Selbst wenn ich ihn überhaupt nicht persönlich kenne, hätte ich ihn zunächst nicht so eingeschätzt. Bei unseren Begegnungen habe ich ihn für einen Gentleman gehalten, für jemanden, der die Würde einer Dame ernstnimmt und wertschätzt. Doch, wenn Lexi recht hat, ist Mr. Rousseau ein Frauenheld, der seine Eroberungen nicht an einer Hand abzählen kann. Und es ist ein weiterer Grund, wieso ich mich von ihm fernhalten sollte. Altmodisch beschreibt mich wahrscheinlich am besten, da ich die traditionelle Beziehungsvariante, eine monogame Beziehung, bevorzuge. Und in der heutigen Zeit, in der meine Generation als beziehungsunfähig beschrieben wird, ist es schwierig, den richtigen Mann zu treffen, mit dem man die Ewigkeit verbringen möchte. Und genau das möchte ich, ich möchte meinen Partner heiraten, ihm Kinder schenken und mit ihm zusammen alt werden. Ich brauche einen Mann, der genau weiß, was er möchte und sich nur für mich interessiert. Einen unreifen Burschen, der sich lieber alle Optionen warm- und offenhält, als sich zu binden, brauche ich nicht. Definitiv nicht. Und selbst, wenn ich Jahrzehnte warten muss, bis ich solch einen Mann gefunden habe, dann tue ich das gerne. Ich sterbe lieber allein und glücklich, als vielleicht in einer Ehe gefangen zu sein, wo der Partner jedes Wochenende mit der nächstbesten fremdgeht.

Sie zeigt auf mein Tablet, das noch immer in meiner offenen Tasche verweilt. »Ich werde dich jetzt in Ruhe lernen lassen«, sagt sie, bevor sie ihr Portemonnaie herausholt. »Die Unterlagen werde ich zur Arbeit mitnehmen und dort für dich hinterlassen«, teilt sie mir mit. »Ich wünsche dir noch einen schönen Tag, Skylar«, verabschiedet sie sich von mir.

»Ich dir auch, und Dankeschön!«

Sie möchte mich gerade verlassen, um wahrscheinlich an der Theke ihre Rechnung zu begleichen, als sie sich nochmal zu mir umdreht. »Ach, was machst du eigentlich diesen Samstagabend?«

Meine Pläne für einen Samstagabend sind klar, Netflix, bestelltes Essen und mein Bett.

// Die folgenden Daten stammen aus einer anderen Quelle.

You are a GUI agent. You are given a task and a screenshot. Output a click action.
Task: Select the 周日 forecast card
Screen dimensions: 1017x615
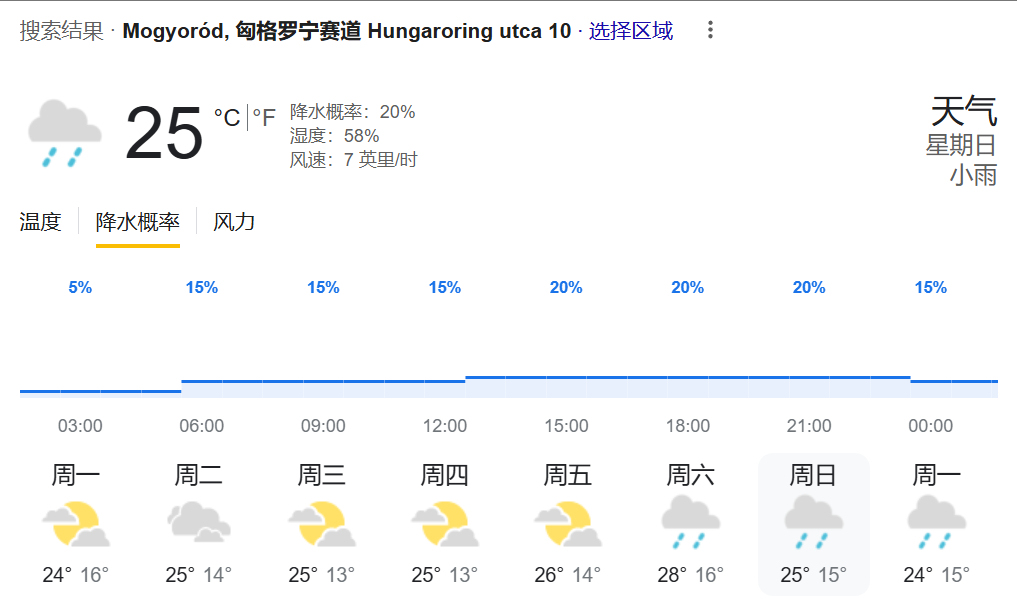[813, 524]
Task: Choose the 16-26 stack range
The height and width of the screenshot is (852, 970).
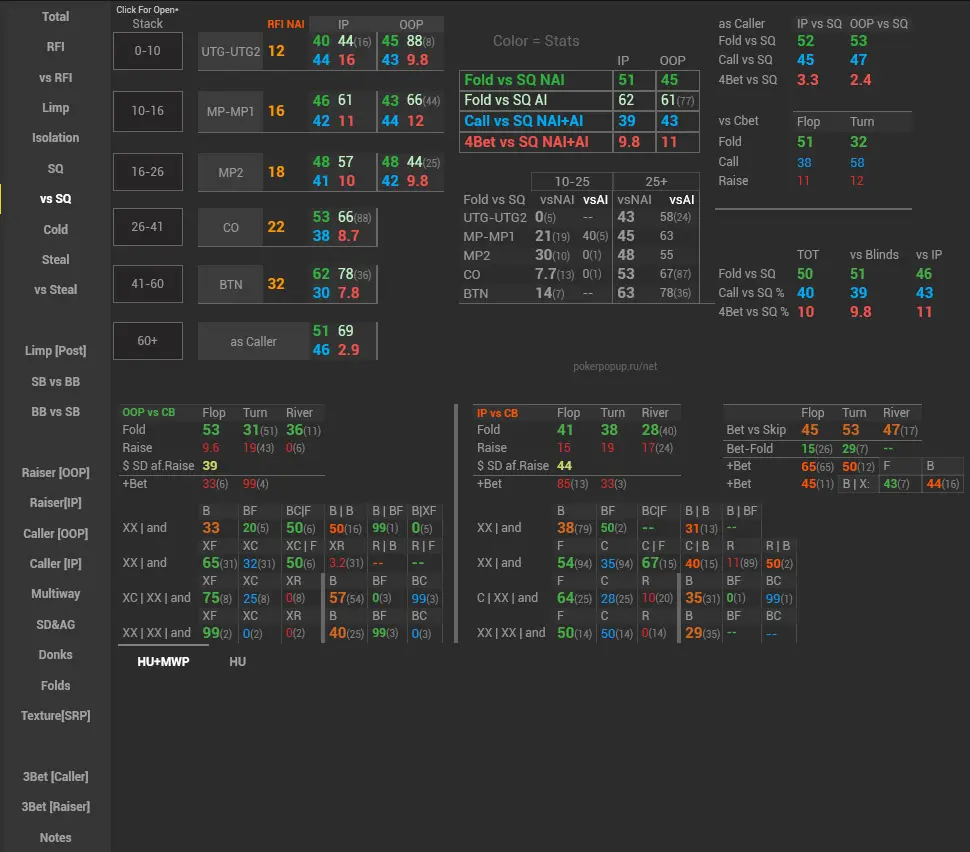Action: click(148, 172)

Seit ich keinen wirklichen Freundeskreis mehr habe, gehe ich nicht aus. Und bemühen, meine alten Freunde zurückzugewinnen, möchte ich auch nicht, da ich mich nicht auf meine sogenannten Freunde verlassen kann. Nein, da bleibe ich lieber allein Zuhause, schaue alle Staffeln von The 100, Game of Thrones oder The Walking Dead. Es ist nichts verkehrtes daran, sich in eine fiktionale Welt zurückzuziehen, solange man den Anschluss an die reale Welt nicht verliert. Und obwohl ich am liebsten für immer in eine fiktionale Welt flüchten würde, geht es leider nicht, da ich zu viele Verpflichtungen habe. »Ich habe noch nichts geplant, wieso?«, erkundige ich mich interessiert.

Lexi grinst. »Ava und ich gehen Samstag in einen Club«, teilt sie mir mit. »Und du wirst mitkommen«, bestimmt sie für mich.